Pada 7 Oktober 2023, dalam serangan besar-besaran yang belum pernah terjadi sebelumnya, pejuang Palestina berhasil merebut kembali wilayah yang pernah hilang pada 1948 di dekat Gaza. Sekitar 250 tentara dan warga sipil Israel ditangkap oleh Hamas dan kelompok pejuang Palestina lainnya dalam operasi yang mereka sebut sebagai Operasi Al Aqsa Flood.
Sebagai respons, Israel mengaktifkan kembali doktrin Hannibal, yang kali ini mencakup warga sipil Israel, bukan hanya tentara.
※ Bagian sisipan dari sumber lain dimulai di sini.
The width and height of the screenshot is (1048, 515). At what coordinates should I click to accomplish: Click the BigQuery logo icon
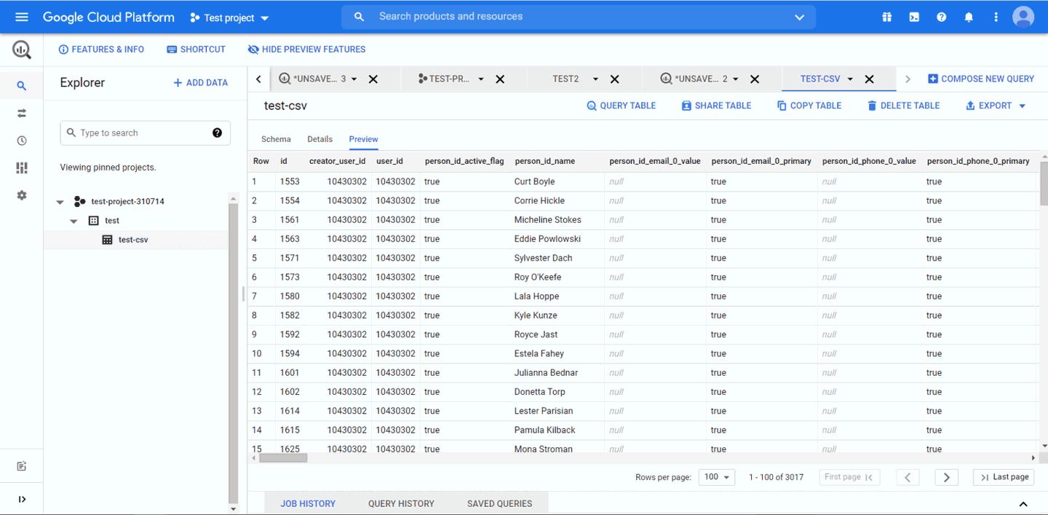click(21, 50)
Serangan besar-besaran menggunakan helikopter, drone, tank, dan pasukan darat Israel dilakukan dengan tujuan menghentikan pejuang Palestina yang berusaha membawa sandera Israel untuk ditukar dengan tahanan Palestina.
Sekitar 1.100 orang Israel tewas dalam peristiwa tersebut, meskipun masih belum jelas berapa banyak yang terbunuh akibat tembakan dari pasukan Israel atau akibat serangan pejuang Palestina.
Satu tahun setelah kejadian itu, investigasi dari The Electronic Intifada menemukan bahwa setidaknya “ratusan” orang tewas akibat serangan Israel.
Angka resmi yang dipublikasikan bulan lalu menunjukkan bahwa Angkatan Udara Israel menembakkan 11.000 peluru, menjatuhkan lebih dari 500 bom berat seberat satu ton, dan meluncurkan 180 roket selama pertempuran pada 7 Oktober.
Sementara itu, sebuah penyelidikan independen dari PBB tahun lalu mengkritik Israel yang menutup akses bagi mereka untuk melakukan penyelidikan lebih lanjut tentang kejadian tersebut.